* Exercise *
In the listing that follows, copy out each line that includes the word "blue".

* Record extracts *

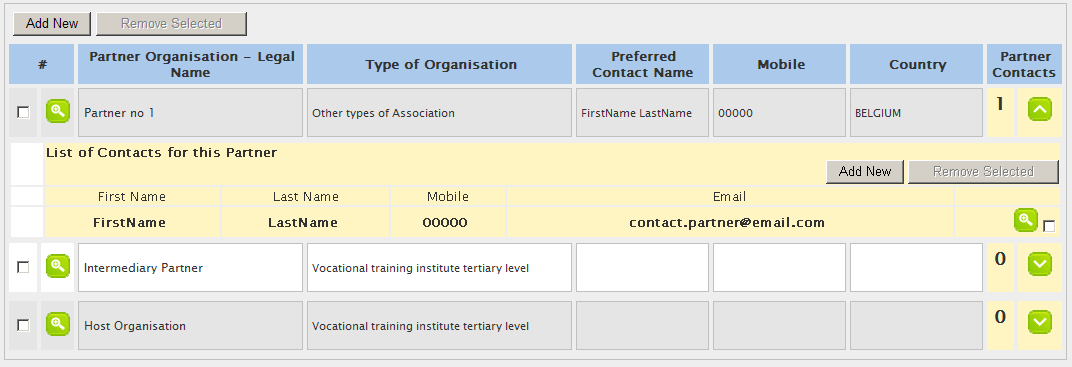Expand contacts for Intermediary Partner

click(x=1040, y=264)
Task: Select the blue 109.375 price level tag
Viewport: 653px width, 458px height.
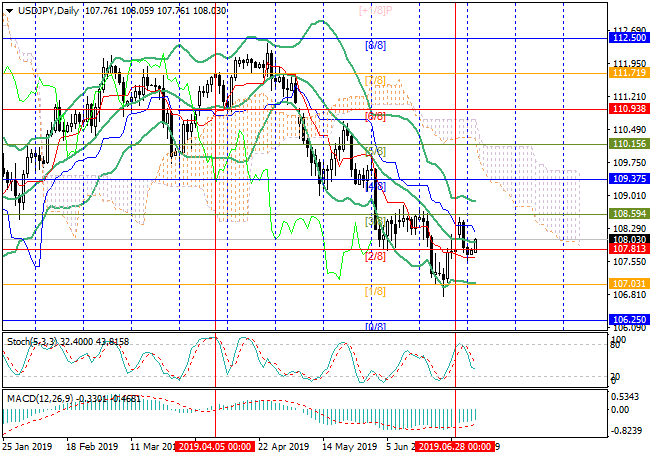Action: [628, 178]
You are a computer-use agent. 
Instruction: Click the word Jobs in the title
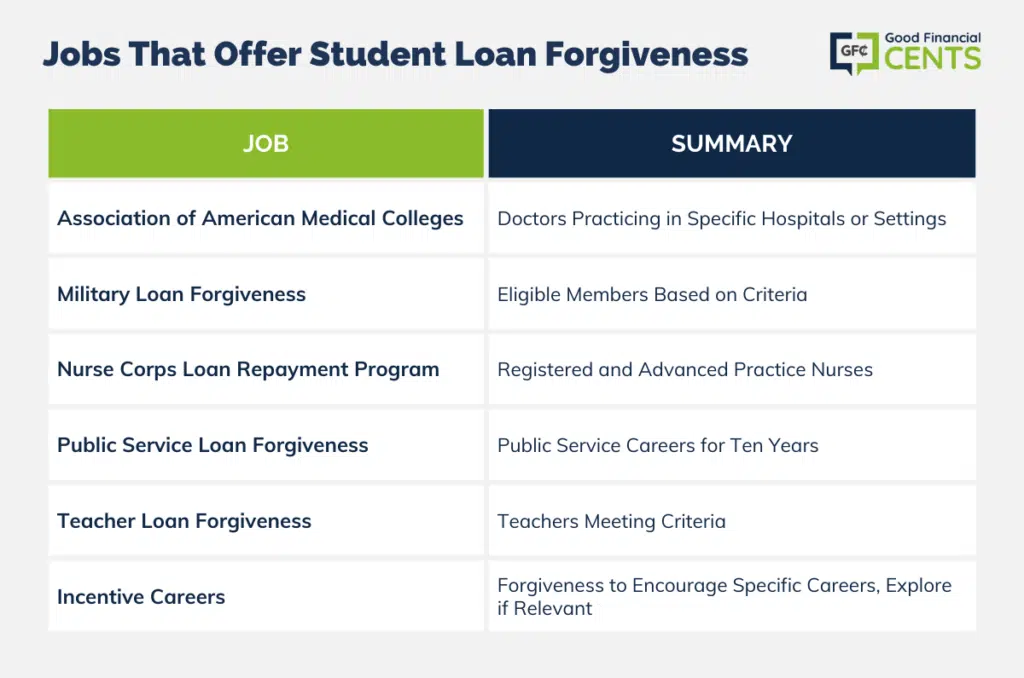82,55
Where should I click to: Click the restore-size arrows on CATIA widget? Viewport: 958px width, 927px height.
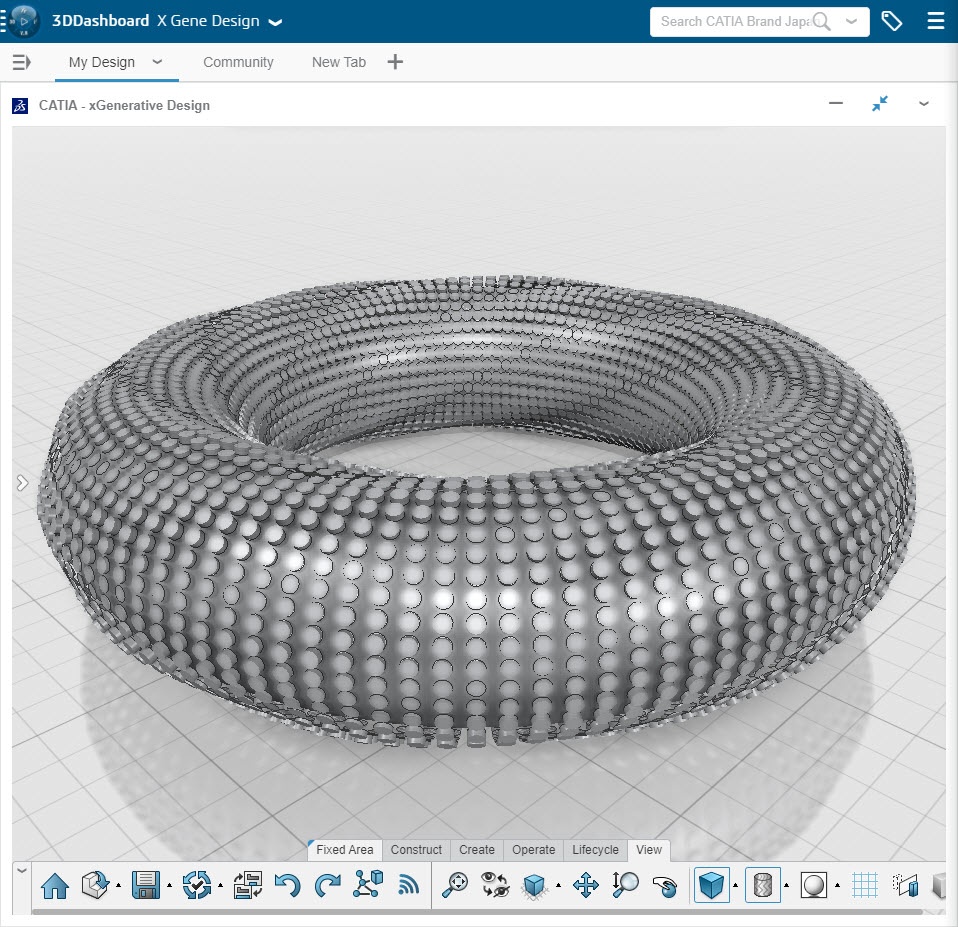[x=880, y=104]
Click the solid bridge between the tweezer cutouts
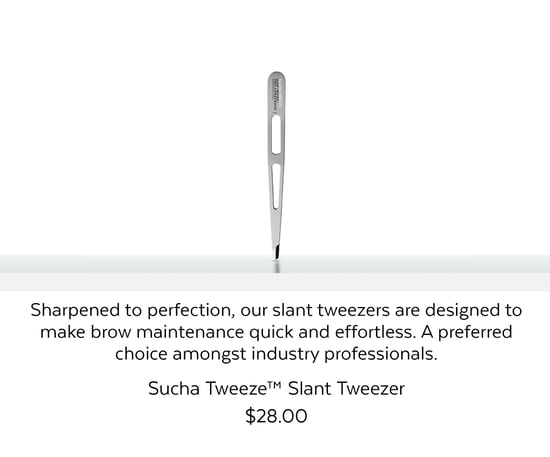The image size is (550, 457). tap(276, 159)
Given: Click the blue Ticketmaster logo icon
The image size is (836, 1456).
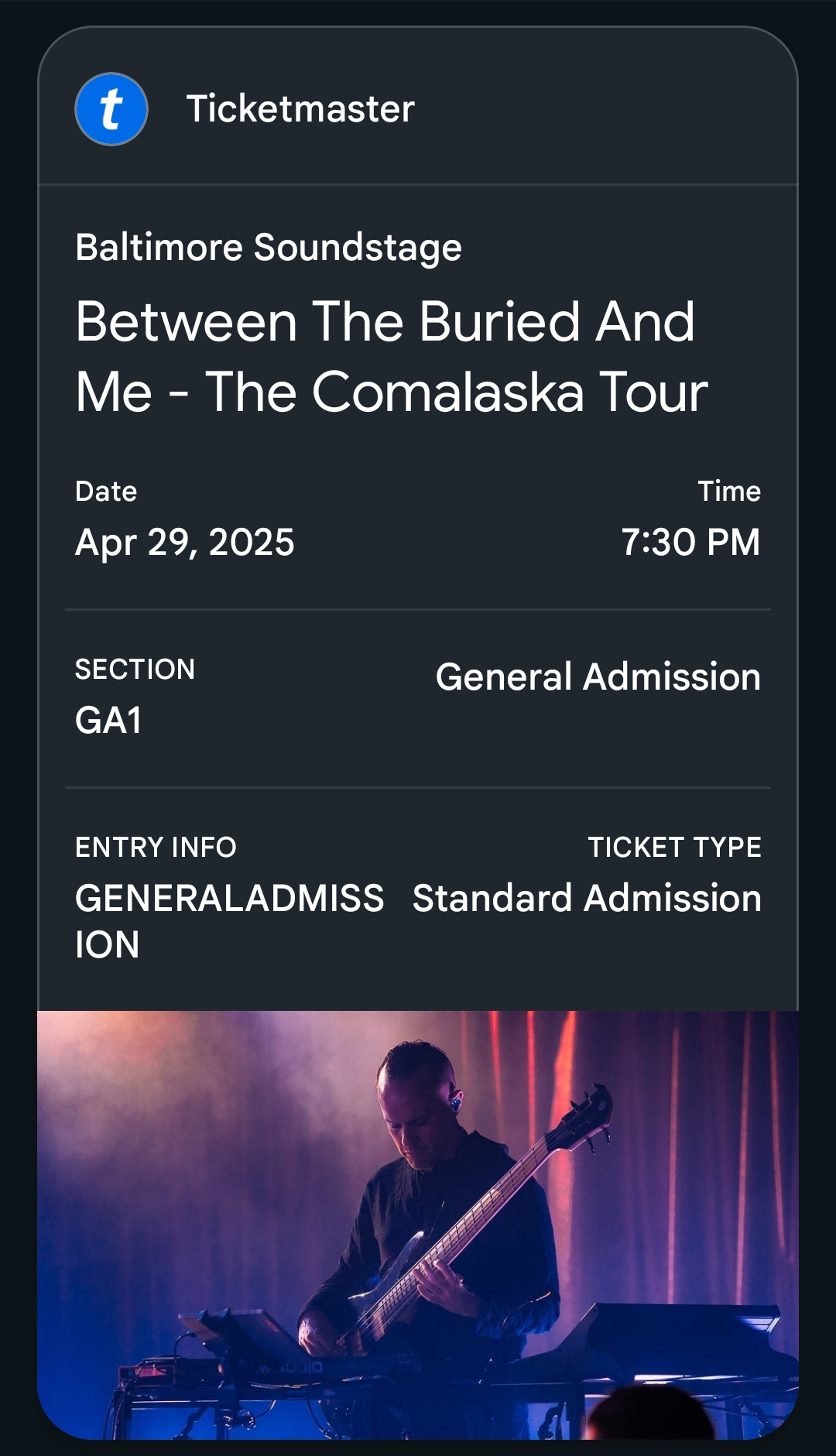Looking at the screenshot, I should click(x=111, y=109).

* Reply *
Task: Select the blue 109.375 price level tag
Given: Click the blue Ticketmaster logo icon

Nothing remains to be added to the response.